If your child is obsessed with Dance, Dance Revolution they'll just love Type, Type Revolution. Kids get to choose from 10 songs and then have to hit the correct letter before it gets to the top of the screen. "When introducing new skills, it's a great idea to connect it with something children already enjoy doing," says Lewis.
When kids are feeling confident to locate all the letters and are old enough to read more complex sentences, this game lets them practice improving their speed at writing longer sentences. Typing Sentences for Speed also gives them interesting facts and stories to read and type rather than just collections of words. "I like this game because it's actually interesting to read," says Ellison. "Kids often get bored with typing the traditional 'lazy brown fox jumping over the dog' stuff."
When your big kid has the basics down and just needs to practice their speed, The Typing of the Ghosts Game is a winner. Kids have to type the word before the ghost gets them!

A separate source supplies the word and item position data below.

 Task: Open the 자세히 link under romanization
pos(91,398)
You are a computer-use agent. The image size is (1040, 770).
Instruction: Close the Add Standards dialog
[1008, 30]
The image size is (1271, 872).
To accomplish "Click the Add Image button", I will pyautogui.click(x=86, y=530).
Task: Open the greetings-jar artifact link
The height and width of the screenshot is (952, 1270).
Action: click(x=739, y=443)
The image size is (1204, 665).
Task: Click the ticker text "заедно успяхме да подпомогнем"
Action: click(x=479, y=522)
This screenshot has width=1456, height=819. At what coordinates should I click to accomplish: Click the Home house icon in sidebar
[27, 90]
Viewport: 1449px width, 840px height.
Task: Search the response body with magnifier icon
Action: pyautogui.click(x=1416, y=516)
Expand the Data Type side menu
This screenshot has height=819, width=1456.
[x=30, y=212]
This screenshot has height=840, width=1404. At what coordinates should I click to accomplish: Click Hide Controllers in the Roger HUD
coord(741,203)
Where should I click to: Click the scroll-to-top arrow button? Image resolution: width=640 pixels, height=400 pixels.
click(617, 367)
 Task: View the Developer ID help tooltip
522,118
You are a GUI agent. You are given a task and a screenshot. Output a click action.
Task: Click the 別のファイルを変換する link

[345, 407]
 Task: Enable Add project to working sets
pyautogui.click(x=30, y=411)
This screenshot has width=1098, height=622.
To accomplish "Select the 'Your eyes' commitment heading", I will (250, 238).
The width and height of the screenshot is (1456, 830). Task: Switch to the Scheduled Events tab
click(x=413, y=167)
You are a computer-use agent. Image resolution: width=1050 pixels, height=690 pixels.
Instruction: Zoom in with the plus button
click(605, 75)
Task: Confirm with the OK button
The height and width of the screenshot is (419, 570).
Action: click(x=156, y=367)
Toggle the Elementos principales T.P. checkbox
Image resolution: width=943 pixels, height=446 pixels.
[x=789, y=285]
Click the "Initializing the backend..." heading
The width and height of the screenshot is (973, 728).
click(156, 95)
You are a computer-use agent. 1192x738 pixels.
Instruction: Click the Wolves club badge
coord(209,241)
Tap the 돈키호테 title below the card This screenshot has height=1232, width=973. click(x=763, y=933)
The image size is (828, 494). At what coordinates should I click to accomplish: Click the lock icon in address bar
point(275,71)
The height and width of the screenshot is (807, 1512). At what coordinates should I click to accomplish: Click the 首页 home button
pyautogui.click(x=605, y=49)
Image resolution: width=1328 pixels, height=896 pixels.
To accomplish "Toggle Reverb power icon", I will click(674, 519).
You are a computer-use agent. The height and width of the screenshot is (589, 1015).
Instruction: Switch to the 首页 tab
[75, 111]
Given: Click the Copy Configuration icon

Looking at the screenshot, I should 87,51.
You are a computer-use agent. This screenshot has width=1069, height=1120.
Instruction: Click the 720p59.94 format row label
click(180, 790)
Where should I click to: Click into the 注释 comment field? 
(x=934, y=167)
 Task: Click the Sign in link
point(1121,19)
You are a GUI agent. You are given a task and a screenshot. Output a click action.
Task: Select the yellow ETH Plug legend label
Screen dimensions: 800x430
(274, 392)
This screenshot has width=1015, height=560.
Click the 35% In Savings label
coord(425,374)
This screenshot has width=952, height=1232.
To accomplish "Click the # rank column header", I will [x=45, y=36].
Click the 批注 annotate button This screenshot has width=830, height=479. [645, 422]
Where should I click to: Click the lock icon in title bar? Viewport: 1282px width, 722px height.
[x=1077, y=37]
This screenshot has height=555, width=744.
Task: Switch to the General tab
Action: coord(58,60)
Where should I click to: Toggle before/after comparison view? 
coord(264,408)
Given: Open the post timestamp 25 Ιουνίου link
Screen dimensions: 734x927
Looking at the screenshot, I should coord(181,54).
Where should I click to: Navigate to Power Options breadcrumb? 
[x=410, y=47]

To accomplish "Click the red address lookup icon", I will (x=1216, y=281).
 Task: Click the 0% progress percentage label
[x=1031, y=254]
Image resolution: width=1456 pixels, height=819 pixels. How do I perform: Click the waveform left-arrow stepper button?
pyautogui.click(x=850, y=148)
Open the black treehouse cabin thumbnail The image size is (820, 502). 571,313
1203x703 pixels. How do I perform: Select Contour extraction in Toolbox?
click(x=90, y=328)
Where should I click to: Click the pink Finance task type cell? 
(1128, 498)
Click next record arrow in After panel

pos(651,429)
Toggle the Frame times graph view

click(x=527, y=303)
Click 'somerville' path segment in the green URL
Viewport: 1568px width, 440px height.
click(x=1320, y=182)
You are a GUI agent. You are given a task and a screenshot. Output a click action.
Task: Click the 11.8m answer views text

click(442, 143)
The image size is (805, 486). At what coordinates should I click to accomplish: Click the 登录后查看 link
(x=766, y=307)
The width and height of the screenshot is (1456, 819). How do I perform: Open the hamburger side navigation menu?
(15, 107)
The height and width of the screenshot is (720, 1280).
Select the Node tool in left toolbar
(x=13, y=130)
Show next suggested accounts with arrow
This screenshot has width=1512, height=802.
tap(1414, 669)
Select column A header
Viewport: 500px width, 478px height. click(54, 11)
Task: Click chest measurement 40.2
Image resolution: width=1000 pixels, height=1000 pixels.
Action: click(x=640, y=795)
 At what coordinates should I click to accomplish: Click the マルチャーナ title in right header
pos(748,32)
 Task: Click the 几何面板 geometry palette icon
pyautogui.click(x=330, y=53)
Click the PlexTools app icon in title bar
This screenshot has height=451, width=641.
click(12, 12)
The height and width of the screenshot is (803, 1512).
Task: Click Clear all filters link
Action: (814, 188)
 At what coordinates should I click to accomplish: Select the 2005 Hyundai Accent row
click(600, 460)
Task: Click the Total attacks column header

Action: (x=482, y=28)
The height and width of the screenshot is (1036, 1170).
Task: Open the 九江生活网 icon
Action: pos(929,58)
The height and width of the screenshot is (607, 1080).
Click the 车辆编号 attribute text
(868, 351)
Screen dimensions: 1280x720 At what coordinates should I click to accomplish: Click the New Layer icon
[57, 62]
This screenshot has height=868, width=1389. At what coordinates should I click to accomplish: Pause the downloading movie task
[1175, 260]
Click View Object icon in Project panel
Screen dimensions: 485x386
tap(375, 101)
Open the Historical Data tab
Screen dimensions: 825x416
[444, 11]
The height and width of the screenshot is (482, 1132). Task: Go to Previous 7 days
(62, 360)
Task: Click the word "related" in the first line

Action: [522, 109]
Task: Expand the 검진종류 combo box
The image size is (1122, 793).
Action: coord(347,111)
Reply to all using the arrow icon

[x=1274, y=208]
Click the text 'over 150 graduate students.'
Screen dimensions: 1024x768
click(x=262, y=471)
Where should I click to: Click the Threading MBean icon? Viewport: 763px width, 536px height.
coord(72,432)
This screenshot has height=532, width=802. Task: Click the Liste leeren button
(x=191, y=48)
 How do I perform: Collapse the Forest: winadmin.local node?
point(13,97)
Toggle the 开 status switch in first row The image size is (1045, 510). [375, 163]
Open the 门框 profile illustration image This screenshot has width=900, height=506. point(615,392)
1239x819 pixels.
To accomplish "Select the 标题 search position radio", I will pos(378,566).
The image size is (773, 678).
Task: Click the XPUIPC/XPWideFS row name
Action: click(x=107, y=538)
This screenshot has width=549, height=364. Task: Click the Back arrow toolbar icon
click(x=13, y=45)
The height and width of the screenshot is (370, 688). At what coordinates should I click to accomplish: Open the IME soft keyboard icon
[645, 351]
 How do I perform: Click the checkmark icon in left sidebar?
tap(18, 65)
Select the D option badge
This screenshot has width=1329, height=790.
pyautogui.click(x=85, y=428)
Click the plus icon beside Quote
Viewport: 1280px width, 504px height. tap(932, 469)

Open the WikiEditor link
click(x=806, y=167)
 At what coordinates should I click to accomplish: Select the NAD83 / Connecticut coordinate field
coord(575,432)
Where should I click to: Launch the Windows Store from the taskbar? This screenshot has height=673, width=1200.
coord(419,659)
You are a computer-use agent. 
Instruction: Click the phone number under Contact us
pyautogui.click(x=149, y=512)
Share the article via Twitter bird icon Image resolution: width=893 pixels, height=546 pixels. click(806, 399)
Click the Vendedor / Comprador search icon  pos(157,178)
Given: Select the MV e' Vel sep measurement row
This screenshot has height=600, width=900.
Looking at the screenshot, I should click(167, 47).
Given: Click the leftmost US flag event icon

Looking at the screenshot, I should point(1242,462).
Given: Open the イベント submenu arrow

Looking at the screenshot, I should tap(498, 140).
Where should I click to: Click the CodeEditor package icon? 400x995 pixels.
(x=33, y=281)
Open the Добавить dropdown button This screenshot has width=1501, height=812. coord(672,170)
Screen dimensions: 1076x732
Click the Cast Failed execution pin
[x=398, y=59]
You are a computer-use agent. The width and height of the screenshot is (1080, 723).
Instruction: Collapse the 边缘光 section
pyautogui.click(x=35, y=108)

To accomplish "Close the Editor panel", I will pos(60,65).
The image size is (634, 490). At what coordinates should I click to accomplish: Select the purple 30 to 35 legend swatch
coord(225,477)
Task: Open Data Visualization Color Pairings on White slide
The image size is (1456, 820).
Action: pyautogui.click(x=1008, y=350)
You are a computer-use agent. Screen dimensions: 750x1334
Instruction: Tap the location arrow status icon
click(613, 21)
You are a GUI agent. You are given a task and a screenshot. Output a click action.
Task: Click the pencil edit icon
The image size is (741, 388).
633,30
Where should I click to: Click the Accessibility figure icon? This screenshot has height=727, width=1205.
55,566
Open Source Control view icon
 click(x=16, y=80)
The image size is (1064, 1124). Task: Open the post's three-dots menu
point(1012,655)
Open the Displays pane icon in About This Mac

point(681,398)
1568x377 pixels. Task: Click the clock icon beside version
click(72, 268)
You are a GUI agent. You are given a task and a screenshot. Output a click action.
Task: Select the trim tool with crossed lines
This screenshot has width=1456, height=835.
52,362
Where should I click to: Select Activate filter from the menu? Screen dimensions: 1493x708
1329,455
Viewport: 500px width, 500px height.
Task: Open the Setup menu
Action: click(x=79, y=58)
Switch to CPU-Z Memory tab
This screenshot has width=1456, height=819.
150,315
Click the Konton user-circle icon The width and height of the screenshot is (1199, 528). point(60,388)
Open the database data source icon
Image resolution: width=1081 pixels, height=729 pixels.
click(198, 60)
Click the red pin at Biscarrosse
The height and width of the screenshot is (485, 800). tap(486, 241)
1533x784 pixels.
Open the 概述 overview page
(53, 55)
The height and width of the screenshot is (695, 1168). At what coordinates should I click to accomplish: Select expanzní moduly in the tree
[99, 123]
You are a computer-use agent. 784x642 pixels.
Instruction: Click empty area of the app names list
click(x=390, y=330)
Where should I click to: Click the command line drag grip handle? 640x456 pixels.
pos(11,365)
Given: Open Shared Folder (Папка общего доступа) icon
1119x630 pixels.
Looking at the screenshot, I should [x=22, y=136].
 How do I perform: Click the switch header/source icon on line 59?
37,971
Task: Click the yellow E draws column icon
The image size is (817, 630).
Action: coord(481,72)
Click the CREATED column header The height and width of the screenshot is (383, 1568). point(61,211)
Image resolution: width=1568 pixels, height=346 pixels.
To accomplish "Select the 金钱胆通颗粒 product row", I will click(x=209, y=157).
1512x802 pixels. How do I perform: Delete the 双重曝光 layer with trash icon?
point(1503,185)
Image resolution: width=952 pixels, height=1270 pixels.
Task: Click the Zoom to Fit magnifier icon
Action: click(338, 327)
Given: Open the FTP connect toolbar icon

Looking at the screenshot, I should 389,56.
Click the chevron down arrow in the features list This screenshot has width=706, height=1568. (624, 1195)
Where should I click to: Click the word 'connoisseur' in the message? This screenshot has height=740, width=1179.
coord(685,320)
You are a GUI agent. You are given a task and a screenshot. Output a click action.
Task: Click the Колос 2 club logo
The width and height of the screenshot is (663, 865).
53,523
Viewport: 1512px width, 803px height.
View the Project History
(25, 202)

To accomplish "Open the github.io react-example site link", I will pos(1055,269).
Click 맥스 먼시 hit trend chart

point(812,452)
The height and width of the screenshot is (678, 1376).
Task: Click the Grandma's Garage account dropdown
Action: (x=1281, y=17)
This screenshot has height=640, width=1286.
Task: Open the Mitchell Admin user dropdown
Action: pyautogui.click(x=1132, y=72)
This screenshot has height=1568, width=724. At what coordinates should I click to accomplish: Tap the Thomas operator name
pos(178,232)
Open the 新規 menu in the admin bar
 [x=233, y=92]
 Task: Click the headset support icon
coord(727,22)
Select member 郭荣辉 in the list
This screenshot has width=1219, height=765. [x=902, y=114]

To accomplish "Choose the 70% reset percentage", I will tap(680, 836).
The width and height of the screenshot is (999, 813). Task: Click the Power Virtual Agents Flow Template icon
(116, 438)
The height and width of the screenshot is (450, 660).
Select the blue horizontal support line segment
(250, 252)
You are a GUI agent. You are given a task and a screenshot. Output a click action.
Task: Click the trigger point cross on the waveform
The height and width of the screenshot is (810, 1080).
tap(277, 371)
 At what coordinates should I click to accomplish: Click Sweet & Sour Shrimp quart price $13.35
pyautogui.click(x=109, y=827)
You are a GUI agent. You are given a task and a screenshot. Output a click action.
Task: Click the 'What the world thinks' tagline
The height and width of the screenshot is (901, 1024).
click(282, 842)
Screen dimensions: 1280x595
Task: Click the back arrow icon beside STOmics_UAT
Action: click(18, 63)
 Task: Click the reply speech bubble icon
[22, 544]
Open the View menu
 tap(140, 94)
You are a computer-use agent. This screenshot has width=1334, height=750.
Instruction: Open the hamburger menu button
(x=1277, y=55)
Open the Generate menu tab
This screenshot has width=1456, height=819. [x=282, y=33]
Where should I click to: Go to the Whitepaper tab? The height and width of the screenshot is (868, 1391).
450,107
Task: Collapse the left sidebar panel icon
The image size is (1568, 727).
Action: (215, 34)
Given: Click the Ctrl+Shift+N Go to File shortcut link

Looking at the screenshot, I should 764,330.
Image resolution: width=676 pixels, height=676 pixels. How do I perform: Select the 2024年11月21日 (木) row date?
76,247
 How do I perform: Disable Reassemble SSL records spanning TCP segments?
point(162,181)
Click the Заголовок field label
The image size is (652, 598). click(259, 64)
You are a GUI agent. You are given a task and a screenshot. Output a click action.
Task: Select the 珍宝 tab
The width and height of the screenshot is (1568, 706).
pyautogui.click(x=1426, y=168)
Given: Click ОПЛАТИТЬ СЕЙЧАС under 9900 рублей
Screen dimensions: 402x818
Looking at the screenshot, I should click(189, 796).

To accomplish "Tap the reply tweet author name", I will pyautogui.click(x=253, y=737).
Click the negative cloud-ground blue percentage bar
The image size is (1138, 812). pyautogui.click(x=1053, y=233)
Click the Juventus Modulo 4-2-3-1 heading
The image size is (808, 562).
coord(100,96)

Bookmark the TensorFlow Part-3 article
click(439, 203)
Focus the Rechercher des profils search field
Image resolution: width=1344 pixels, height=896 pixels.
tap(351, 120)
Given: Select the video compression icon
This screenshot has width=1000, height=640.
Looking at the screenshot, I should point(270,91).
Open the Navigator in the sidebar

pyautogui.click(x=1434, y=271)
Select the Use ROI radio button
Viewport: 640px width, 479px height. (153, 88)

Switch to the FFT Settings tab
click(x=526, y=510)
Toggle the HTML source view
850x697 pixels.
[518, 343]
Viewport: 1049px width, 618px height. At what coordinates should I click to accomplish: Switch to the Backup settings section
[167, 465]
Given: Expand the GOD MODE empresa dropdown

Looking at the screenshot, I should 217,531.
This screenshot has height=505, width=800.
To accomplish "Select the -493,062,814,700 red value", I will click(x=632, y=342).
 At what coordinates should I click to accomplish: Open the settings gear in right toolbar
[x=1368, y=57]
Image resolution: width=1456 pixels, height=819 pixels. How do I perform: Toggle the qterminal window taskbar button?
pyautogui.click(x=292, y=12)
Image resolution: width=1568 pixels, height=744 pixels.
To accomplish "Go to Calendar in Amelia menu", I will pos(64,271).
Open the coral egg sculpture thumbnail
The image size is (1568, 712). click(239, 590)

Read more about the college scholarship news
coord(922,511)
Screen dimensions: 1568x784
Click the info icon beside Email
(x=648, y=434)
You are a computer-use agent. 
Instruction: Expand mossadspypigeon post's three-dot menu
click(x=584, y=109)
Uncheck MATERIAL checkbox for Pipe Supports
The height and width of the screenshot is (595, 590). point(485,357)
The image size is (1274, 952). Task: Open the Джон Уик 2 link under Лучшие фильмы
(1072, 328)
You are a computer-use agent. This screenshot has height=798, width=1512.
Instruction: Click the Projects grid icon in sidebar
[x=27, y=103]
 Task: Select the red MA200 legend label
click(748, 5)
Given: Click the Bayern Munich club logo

Teacher tip: Taylor says that older kids can struggle with typing skills especially if they have got into bad habits or their writing skills are far more advanced than their typing. "It can be frustrating for kids if it's easier for them to just write down their ideas rather than having to type them. But to get faster, they have to practice, so we need to make sure the practicing is fun," she says.
The Ratatype program is designed for adults but works well for older kids wanting to learn how to touch type. It includes tips on the correct posture and helps kids to improve their typing speed.